Highly Selective Photoelectrochemical Sensing Platform Based on Upconversion Nanoparticles and Quantum Dots for Sensitive Detection of Cu2+

The Photoelectrochemical (PEC) detection methodology has piqued considerable interest, positioning itself as a pioneering strategy in the evolution of Cu2+ sensors. In this paper, we propose a PEC sensing platform for detecting Cu2+ in solution using upconversion nanoparticles (UCNPs) as the converter light source and CdTe quantum dots (QDs) as the photoactive materials. When irradiated with a 980 nm light source, the UCNPs will effectively absorb this laser wavelength and subsequently emit fluorescence around 550 nm, while the CdTe QDs will absorb the 550 nm fluorescence emitted by the UCNPs and undergo an electron-hole separation, where the electrons will be transferred into the indium tin oxide (ITO) electrode via the multi-walled carbon nanotubes (MWCNTs).
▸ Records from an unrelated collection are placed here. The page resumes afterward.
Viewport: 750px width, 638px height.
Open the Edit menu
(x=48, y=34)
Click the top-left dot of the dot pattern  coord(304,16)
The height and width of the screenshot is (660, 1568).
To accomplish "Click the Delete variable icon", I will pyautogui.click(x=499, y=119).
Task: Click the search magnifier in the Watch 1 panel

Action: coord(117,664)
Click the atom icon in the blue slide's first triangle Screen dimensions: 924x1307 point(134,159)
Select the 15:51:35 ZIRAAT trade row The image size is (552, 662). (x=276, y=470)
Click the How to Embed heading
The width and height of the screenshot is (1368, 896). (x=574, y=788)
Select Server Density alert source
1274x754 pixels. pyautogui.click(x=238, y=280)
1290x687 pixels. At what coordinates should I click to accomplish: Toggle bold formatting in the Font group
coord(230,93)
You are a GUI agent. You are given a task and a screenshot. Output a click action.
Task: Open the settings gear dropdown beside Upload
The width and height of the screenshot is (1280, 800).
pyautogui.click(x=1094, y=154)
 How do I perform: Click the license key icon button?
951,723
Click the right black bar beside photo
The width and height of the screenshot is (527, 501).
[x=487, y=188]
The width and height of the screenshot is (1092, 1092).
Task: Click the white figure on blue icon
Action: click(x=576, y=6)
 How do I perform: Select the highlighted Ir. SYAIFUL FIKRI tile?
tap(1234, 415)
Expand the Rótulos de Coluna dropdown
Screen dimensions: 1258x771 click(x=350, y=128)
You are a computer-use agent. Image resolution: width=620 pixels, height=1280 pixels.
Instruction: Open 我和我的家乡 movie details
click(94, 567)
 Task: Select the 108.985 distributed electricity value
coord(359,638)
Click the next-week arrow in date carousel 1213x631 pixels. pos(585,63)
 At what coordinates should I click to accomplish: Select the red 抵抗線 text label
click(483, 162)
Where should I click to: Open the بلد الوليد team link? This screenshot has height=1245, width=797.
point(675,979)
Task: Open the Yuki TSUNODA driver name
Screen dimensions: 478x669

When Cu2+ is present, Cu2+ will be reduced to Cu+ by the electrons generated by the CdTe QDs, which hinders the transfer of electrons from the CdTe QDs to the ITO electrodes, leading to a decrease in current. The photocurrent decreases with the increase of Cu2+ concentration and shows a good linear relationship with Cu2+ concentration in the range of 1 μM to 25 μM, and its lowest detection limit is 0.5 μM.